Could you copy out all of the entries exactly?

(Stored records)
Content starts

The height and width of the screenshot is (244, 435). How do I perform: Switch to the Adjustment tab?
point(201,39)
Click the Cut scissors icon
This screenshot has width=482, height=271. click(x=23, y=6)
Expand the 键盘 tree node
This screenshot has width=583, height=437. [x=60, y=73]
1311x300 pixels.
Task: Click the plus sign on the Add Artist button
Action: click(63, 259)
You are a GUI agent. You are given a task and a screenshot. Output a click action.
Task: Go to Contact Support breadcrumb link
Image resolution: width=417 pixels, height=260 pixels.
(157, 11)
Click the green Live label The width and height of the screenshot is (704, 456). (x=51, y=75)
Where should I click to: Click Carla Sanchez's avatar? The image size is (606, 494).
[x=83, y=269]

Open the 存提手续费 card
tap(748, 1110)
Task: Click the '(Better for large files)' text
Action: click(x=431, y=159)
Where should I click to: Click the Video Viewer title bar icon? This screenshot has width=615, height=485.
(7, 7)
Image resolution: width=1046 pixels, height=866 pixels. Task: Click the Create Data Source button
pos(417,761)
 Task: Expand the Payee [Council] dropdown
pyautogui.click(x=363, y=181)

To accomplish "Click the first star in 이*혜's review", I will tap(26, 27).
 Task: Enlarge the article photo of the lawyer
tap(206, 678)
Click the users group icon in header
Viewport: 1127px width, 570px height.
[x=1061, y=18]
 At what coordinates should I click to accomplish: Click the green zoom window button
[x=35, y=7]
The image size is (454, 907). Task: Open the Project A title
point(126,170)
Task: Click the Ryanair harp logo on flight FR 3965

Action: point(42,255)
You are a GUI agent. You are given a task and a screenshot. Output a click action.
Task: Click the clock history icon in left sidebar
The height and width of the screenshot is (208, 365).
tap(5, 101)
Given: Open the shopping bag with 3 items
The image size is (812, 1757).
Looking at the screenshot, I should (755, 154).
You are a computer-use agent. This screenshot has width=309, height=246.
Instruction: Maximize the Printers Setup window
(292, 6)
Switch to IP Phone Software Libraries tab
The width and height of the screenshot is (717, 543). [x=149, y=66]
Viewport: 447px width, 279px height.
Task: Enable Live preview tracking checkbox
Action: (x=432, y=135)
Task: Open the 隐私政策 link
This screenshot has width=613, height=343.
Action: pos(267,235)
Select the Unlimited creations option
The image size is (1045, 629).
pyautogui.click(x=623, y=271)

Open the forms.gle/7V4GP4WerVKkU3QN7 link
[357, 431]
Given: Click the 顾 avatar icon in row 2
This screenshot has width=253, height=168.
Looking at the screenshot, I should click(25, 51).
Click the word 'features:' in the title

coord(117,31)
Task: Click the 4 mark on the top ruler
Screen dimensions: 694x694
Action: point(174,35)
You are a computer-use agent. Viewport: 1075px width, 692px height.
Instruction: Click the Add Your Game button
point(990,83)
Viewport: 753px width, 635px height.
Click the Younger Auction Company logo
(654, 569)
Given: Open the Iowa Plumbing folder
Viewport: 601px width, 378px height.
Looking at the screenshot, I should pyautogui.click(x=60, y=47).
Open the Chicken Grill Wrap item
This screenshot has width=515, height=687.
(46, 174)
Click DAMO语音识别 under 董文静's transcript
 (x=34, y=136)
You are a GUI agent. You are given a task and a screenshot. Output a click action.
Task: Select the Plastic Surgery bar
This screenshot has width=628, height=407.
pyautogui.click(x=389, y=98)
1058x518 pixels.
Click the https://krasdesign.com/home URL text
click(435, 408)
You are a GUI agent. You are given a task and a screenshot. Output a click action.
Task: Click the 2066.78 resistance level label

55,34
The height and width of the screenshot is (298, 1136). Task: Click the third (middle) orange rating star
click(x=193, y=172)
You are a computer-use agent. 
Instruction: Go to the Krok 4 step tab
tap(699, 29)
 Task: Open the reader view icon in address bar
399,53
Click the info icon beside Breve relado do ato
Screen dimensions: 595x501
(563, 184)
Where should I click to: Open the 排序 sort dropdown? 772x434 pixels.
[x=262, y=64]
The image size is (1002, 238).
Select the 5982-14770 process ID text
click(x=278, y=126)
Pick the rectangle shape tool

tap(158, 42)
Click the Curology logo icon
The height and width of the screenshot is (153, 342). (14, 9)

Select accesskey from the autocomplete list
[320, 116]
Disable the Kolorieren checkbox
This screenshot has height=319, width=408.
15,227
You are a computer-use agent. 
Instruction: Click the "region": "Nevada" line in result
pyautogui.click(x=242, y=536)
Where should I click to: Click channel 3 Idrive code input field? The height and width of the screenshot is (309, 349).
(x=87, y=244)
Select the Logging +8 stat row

Content ends

*Answer to the problem*.
The height and width of the screenshot is (244, 435). How do I perform: Switch to the Adjustment tab?
point(201,39)
Click the Cut scissors icon
This screenshot has width=482, height=271. click(x=23, y=6)
Expand the 键盘 tree node
This screenshot has width=583, height=437. [x=60, y=73]
1311x300 pixels.
Task: Click the plus sign on the Add Artist button
Action: click(63, 259)
You are a GUI agent. You are given a task and a screenshot. Output a click action.
Task: Go to Contact Support breadcrumb link
Image resolution: width=417 pixels, height=260 pixels.
(157, 11)
Click the green Live label The width and height of the screenshot is (704, 456). (x=51, y=75)
Where should I click to: Click Carla Sanchez's avatar? The image size is (606, 494).
[x=83, y=269]

Open the 存提手续费 card
tap(748, 1110)
Task: Click the '(Better for large files)' text
Action: click(x=431, y=159)
Where should I click to: Click the Video Viewer title bar icon? This screenshot has width=615, height=485.
(7, 7)
Image resolution: width=1046 pixels, height=866 pixels. Task: Click the Create Data Source button
pos(417,761)
 Task: Expand the Payee [Council] dropdown
pyautogui.click(x=363, y=181)

To accomplish "Click the first star in 이*혜's review", I will tap(26, 27).
 Task: Enlarge the article photo of the lawyer
tap(206, 678)
Click the users group icon in header
Viewport: 1127px width, 570px height.
[x=1061, y=18]
 At what coordinates should I click to accomplish: Click the green zoom window button
[x=35, y=7]
The image size is (454, 907). Task: Open the Project A title
point(126,170)
Task: Click the Ryanair harp logo on flight FR 3965

Action: point(42,255)
You are a GUI agent. You are given a task and a screenshot. Output a click action.
Task: Click the clock history icon in left sidebar
The height and width of the screenshot is (208, 365).
tap(5, 101)
Given: Open the shopping bag with 3 items
The image size is (812, 1757).
Looking at the screenshot, I should (755, 154).
You are a computer-use agent. This screenshot has width=309, height=246.
Instruction: Maximize the Printers Setup window
(292, 6)
Switch to IP Phone Software Libraries tab
The width and height of the screenshot is (717, 543). [x=149, y=66]
Viewport: 447px width, 279px height.
Task: Enable Live preview tracking checkbox
Action: (x=432, y=135)
Task: Open the 隐私政策 link
This screenshot has width=613, height=343.
Action: pos(267,235)
Select the Unlimited creations option
The image size is (1045, 629).
pyautogui.click(x=623, y=271)

Open the forms.gle/7V4GP4WerVKkU3QN7 link
[357, 431]
Given: Click the 顾 avatar icon in row 2
This screenshot has width=253, height=168.
Looking at the screenshot, I should click(25, 51).
Click the word 'features:' in the title

coord(117,31)
Task: Click the 4 mark on the top ruler
Screen dimensions: 694x694
Action: point(174,35)
You are a computer-use agent. Viewport: 1075px width, 692px height.
Instruction: Click the Add Your Game button
point(990,83)
Viewport: 753px width, 635px height.
Click the Younger Auction Company logo
(654, 569)
Given: Open the Iowa Plumbing folder
Viewport: 601px width, 378px height.
Looking at the screenshot, I should pyautogui.click(x=60, y=47).
Open the Chicken Grill Wrap item
This screenshot has width=515, height=687.
(46, 174)
Click DAMO语音识别 under 董文静's transcript
 (x=34, y=136)
You are a GUI agent. You are given a task and a screenshot. Output a click action.
Task: Select the Plastic Surgery bar
This screenshot has width=628, height=407.
pyautogui.click(x=389, y=98)
1058x518 pixels.
Click the https://krasdesign.com/home URL text
click(435, 408)
You are a GUI agent. You are given a task and a screenshot. Output a click action.
Task: Click the 2066.78 resistance level label

55,34
The height and width of the screenshot is (298, 1136). Task: Click the third (middle) orange rating star
click(x=193, y=172)
You are a computer-use agent. 
Instruction: Go to the Krok 4 step tab
tap(699, 29)
 Task: Open the reader view icon in address bar
399,53
Click the info icon beside Breve relado do ato
Screen dimensions: 595x501
(563, 184)
Where should I click to: Open the 排序 sort dropdown? 772x434 pixels.
[x=262, y=64]
The image size is (1002, 238).
Select the 5982-14770 process ID text
click(x=278, y=126)
Pick the rectangle shape tool

tap(158, 42)
Click the Curology logo icon
The height and width of the screenshot is (153, 342). (14, 9)

Select accesskey from the autocomplete list
[320, 116]
Disable the Kolorieren checkbox
This screenshot has height=319, width=408.
15,227
You are a computer-use agent. 
Instruction: Click the "region": "Nevada" line in result
pyautogui.click(x=242, y=536)
Where should I click to: Click channel 3 Idrive code input field? The height and width of the screenshot is (309, 349).
(x=87, y=244)
Select the Logging +8 stat row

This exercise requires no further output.